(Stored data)
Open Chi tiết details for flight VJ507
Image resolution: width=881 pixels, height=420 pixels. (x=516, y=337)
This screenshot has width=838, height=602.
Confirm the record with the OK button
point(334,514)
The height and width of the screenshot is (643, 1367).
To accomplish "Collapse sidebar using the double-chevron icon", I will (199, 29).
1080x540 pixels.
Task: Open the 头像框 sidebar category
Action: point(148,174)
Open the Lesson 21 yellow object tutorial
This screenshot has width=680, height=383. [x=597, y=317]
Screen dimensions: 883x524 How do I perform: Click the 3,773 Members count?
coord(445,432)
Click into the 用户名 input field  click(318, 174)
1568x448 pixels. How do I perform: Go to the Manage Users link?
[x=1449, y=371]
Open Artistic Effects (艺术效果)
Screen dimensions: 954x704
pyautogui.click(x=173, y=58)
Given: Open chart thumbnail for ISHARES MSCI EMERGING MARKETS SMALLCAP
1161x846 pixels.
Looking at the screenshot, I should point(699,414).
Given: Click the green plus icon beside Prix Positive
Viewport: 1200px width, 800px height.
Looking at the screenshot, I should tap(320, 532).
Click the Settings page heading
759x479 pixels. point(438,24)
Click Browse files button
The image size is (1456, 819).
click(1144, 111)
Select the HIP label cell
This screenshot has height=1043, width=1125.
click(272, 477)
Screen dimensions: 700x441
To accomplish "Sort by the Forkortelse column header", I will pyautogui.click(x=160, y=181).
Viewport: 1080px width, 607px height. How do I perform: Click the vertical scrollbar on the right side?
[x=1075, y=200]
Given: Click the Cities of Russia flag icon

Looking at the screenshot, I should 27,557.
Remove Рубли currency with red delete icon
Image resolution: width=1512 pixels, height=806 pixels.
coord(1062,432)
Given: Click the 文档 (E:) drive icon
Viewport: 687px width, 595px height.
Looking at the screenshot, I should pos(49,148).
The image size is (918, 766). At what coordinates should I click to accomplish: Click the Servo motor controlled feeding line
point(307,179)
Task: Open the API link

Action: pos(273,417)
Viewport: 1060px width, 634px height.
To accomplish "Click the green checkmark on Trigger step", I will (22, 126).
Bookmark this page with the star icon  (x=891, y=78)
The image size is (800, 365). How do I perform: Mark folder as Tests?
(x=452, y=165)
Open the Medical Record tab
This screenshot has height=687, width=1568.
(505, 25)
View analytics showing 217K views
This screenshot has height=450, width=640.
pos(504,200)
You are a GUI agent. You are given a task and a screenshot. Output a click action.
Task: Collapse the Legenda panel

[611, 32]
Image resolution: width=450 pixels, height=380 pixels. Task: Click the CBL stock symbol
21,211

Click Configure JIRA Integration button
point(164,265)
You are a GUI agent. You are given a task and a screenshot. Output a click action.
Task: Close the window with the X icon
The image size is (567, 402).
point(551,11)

**What this task involves:** Pull every line that holds the string "green" out of the records.

**Result of the task:**
Given: Click the green plus icon beside Prix Positive
To accomplish "Click the green checkmark on Trigger step", I will (22, 126).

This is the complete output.